Non salutò nessuno, afferrò l’ombrello senza neppure fermarsi e si precipitò in strada. Doveva sbrigarsi, sapeva che Tsurugi aveva poca tolleranza per gli animali domestici che non fossero invisibili come Sasuke, e se lo avesse lasciato solo con il gattino anche solo un minuto di più, per punirlo lo avrebbe costretto a fare tutte le pulizie per un mese. Come minimo.

Giunto davanti alla porta di casa, suonò il campanello e attese. Nessuna risposta.
Ringraziò di essersi ricordato la chiave almeno stavolta, e la infilò nella serratura con le mani tremanti. Lanciò la cartella nell’atrio e piombò di corsa in salotto, pronto a inginocchiarsi di fronte al suo coinquilino e implorare perdono.

Quello che vide lo stupì non poco: Tsurugi si era addormentato sul divano, la televisione ancora accesa, con il gattino sdraiato sul suo petto.

Era un’immagine davvero carina. Tenma lo conosceva come le sue tasche, aveva scoperto e imparato ad apprezzare tutti i suoi lati positivi al di sotto della fredda facciata che mostrava agli sconosciuti... eppure non pensava lo avrebbe mai visto in una situazione tanto adorabile. Era così lontano dal comportamento del solito Tsurugi da lasciarlo senza fiato.

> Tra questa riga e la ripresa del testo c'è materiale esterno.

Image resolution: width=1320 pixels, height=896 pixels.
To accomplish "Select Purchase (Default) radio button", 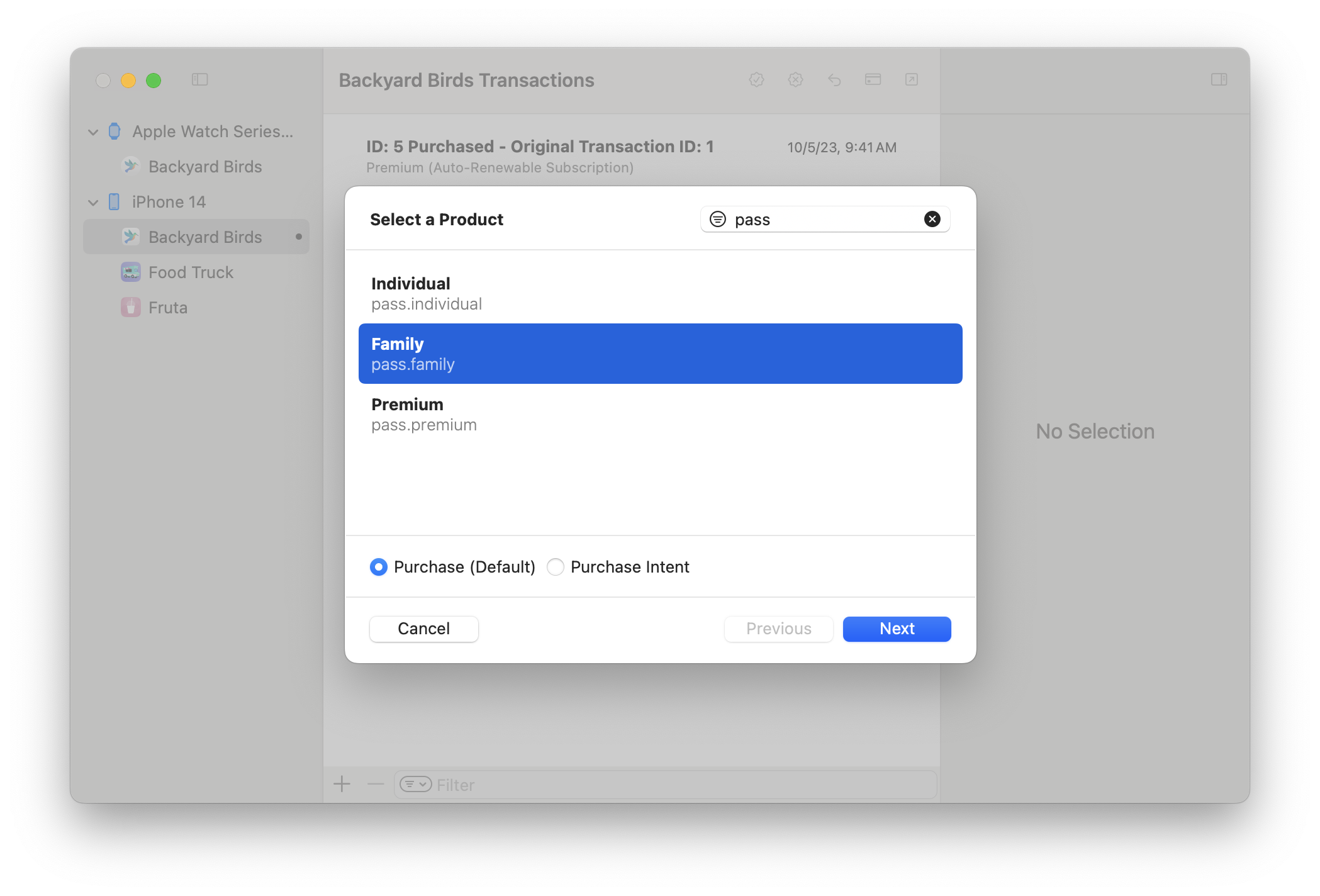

Gli batteva forte il cuore al pensiero di avere assistito a una simile scena, era un vero e proprio miracolo. Non gli importava cosa avrebbero detto gli altri, o il suo stesso cervello che gli ripeteva quanto sembrasse una ragazzina alla prima cotta: avrebbe conservato quella scena nella sua mente come il più prezioso dei ricordi.

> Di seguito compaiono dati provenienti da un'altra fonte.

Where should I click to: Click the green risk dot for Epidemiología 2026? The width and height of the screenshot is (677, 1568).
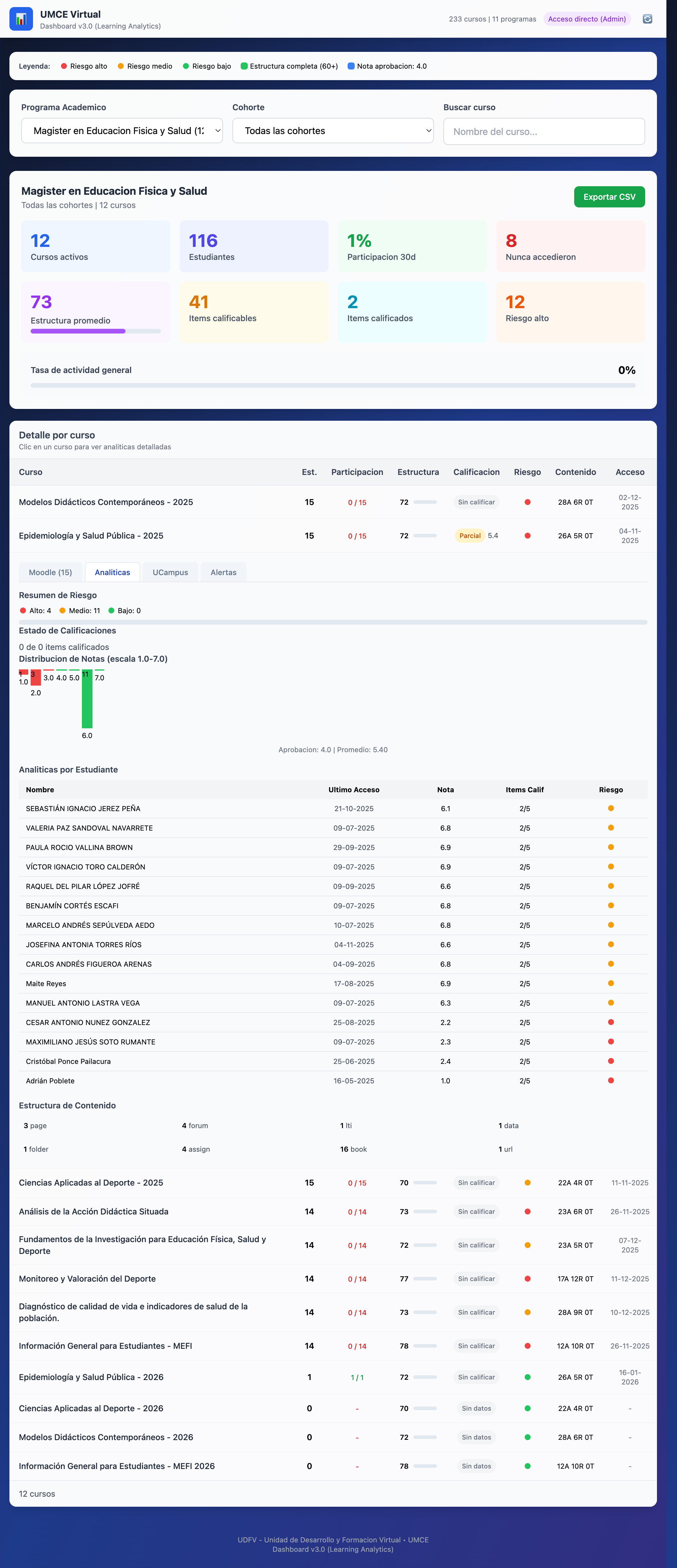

Si tolse giacca e scarpe e si sedette sul divano. Passò la mano fra i capelli di Tsurugi per qualche istante, per poi passare ad accarezzare il gattino. Si sentiva improvvisamente stanchissimo, e quel piacevole calduccio non aiutava certo a far passare la sonnolenza. Con un sonoro sbadiglio, Tenma prese posto accanto al micio, sdraiandosi contro il petto di Tsurugi. Gli bastarono pochi istanti per addormentarsi come un sasso.

 

Quando si risvegliò, un paio d’ore dopo, era da solo sul divano e una coperta era comparsa sulle sue spalle. Tenma si mise a sedere, strofinandosi gli occhi con il dorso di una mano. 

In casa c'era un silenzio strano. Niente TV in sottofondo, niente rumori di tasti, di pagine sfogliate o di pentole in lontananza. Dov'era Tsurugi?
Un bigliettino sul tavolo attirò la sua attenzione. “Sono uscito a comprare una cuccia. Forse non c’è bisogno che tu scriva ai tuoi compagni”.

Tenma sorrise. Tsurugi aveva proprio un cuore di panna, questo non sarebbe mai cambiato.